§ **Required work**: A complete, exact copy of the records below is the required result.

┏━━

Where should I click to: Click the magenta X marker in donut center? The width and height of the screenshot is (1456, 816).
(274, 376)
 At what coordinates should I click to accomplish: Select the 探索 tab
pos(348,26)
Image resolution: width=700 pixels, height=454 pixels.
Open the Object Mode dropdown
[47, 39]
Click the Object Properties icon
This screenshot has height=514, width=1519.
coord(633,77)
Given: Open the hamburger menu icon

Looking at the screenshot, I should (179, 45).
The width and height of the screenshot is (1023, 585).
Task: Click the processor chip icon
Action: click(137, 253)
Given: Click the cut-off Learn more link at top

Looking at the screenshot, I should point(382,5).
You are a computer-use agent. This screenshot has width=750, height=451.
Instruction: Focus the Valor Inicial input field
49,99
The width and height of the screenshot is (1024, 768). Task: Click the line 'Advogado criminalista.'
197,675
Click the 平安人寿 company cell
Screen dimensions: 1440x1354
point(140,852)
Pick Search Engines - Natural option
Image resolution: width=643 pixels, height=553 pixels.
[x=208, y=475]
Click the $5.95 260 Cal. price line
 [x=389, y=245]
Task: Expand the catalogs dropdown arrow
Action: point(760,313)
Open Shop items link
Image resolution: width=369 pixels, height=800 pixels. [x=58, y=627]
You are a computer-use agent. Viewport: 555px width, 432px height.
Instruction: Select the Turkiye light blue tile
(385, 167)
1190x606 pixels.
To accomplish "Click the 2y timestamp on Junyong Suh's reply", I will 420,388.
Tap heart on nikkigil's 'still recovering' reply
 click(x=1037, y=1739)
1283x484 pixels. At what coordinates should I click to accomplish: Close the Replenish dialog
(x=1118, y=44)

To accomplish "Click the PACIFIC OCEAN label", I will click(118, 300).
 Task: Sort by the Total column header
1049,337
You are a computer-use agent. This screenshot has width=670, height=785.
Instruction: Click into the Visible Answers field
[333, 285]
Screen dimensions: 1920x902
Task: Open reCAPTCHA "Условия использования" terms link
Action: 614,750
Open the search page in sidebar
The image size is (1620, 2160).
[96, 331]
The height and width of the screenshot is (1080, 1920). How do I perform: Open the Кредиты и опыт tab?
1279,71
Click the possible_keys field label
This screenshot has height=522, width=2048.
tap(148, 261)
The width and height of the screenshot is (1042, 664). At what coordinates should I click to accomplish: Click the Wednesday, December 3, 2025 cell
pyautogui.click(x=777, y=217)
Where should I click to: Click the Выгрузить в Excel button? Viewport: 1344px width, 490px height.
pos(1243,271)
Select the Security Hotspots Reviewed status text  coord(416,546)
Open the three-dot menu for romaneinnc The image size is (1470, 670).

┗━━

§ **Answer to this problem**:
Where should I click to: Click the magenta X marker in donut center? The width and height of the screenshot is (1456, 816).
(274, 376)
 At what coordinates should I click to accomplish: Select the 探索 tab
pos(348,26)
Image resolution: width=700 pixels, height=454 pixels.
Open the Object Mode dropdown
[47, 39]
Click the Object Properties icon
This screenshot has height=514, width=1519.
coord(633,77)
Given: Open the hamburger menu icon

Looking at the screenshot, I should (179, 45).
The width and height of the screenshot is (1023, 585).
Task: Click the processor chip icon
Action: click(137, 253)
Given: Click the cut-off Learn more link at top

Looking at the screenshot, I should point(382,5).
You are a computer-use agent. This screenshot has width=750, height=451.
Instruction: Focus the Valor Inicial input field
49,99
The width and height of the screenshot is (1024, 768). Task: Click the line 'Advogado criminalista.'
197,675
Click the 平安人寿 company cell
Screen dimensions: 1440x1354
point(140,852)
Pick Search Engines - Natural option
Image resolution: width=643 pixels, height=553 pixels.
[x=208, y=475]
Click the $5.95 260 Cal. price line
 [x=389, y=245]
Task: Expand the catalogs dropdown arrow
Action: point(760,313)
Open Shop items link
Image resolution: width=369 pixels, height=800 pixels. [x=58, y=627]
You are a computer-use agent. Viewport: 555px width, 432px height.
Instruction: Select the Turkiye light blue tile
(385, 167)
1190x606 pixels.
To accomplish "Click the 2y timestamp on Junyong Suh's reply", I will 420,388.
Tap heart on nikkigil's 'still recovering' reply
 click(x=1037, y=1739)
1283x484 pixels. At what coordinates should I click to accomplish: Close the Replenish dialog
(x=1118, y=44)

To accomplish "Click the PACIFIC OCEAN label", I will click(118, 300).
 Task: Sort by the Total column header
1049,337
You are a computer-use agent. This screenshot has width=670, height=785.
Instruction: Click into the Visible Answers field
[333, 285]
Screen dimensions: 1920x902
Task: Open reCAPTCHA "Условия использования" terms link
Action: 614,750
Open the search page in sidebar
The image size is (1620, 2160).
[96, 331]
The height and width of the screenshot is (1080, 1920). How do I perform: Open the Кредиты и опыт tab?
1279,71
Click the possible_keys field label
This screenshot has height=522, width=2048.
tap(148, 261)
The width and height of the screenshot is (1042, 664). At what coordinates should I click to accomplish: Click the Wednesday, December 3, 2025 cell
pyautogui.click(x=777, y=217)
Where should I click to: Click the Выгрузить в Excel button? Viewport: 1344px width, 490px height.
pos(1243,271)
Select the Security Hotspots Reviewed status text  coord(416,546)
Open the three-dot menu for romaneinnc The image size is (1470, 670).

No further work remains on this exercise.